The Washington Post has a story today about the effect of the bankruptcy of CIT, a century-old firm that specialized in small-business lending.
Most of the story focused on how the federal government stands to lose all (or most) of its $2.3 billion TARP investment in CIT.
Buried deep in the story is the interesting fact that CIT drastically reduced its small-business lending after receiving the TARP bailout.
Why this sucks, on many levels, below.
First and foremost, the economy (and millions of unemployed and underemployed Americans) is starving for new jobs, which are overwhelmingly produced by small businesses.
Small businesses need access to fairly priced credit to start and grow, and CIT is the leading provider of such credit.
About three-quarters of the way into the story, we learn that CIT had used precious little of its TARP largesse to help small businesses create jobs.
Yet despite officials' hopes, CIT made few new loans. The firm made only 142 loans backed by the Small Business Administration in the 12-month period that ended Sept. 30, down from 1,195 loans in the previous year.
Already, CIT has already begun cutting back on its lending through the SBA. In fiscal year 2009, the company backed 142 SBA loans worth $105 million, compared with 2008 when CIT supported 1,195 loans for $575 million.
CIT has been in trouble for a while, with its non-performing loans growing as the Great Recession deepens.
CIT's bankruptcy filing shows $71 billion in finance and leasing assets against total debt of $64.9 billion.
Who will pick up the CIT pieces? Those might fall on GMAC, which offers car financing, mortgages and other financial services, (Motely Fool analyst James) Early says. Or it might fall to the smaller and regional banks, he says.
The problem there is that these banks, in some cases, are overwhelmed by commercial real estate loans and subprime mortgages. Five of these smaller and regional banks have closed this month.
Another problem is that GMAC has received "$12.5 billion of federal funds and access to cheap debt," and "is in talks with the U.S. Treasury to get a third infusion of up to $5.6 billion in TARP funds."

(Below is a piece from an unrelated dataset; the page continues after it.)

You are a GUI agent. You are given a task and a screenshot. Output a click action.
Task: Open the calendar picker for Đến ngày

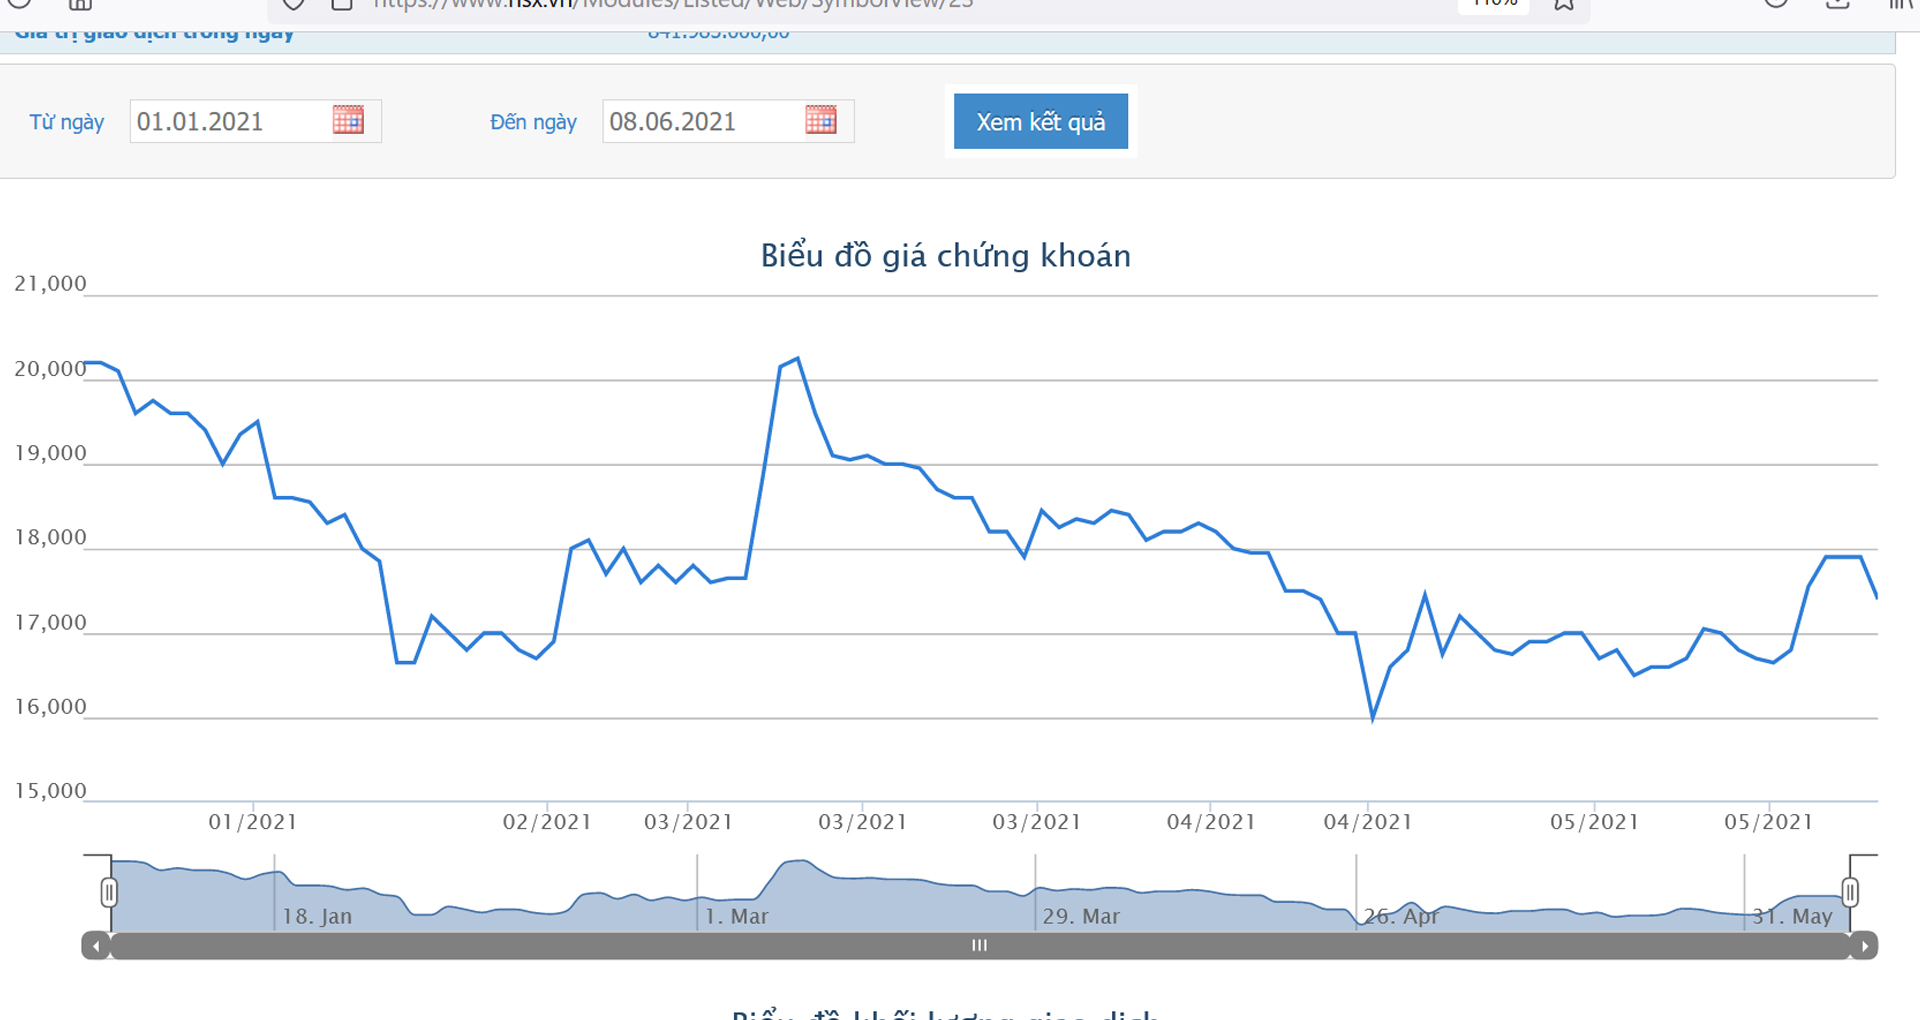821,121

I'm no economist, but it seems to me that at a time when the government is bailing out banks AND providing them with essentially free money, those banks (and CIT is a bank, now) should be doing the basic business of banks -- lending money to credit-worthy customers and making money on the spread.
The economy, stupid, is not just the major political issue for 2010 -- it is always the major political issue.
And jobs are, on a micro and macro level, the main way most people judge the state of the economy.
Adequate credit for small businesses is essential to job creation, and Obama and the Democrats in Congress had better concentrate on that.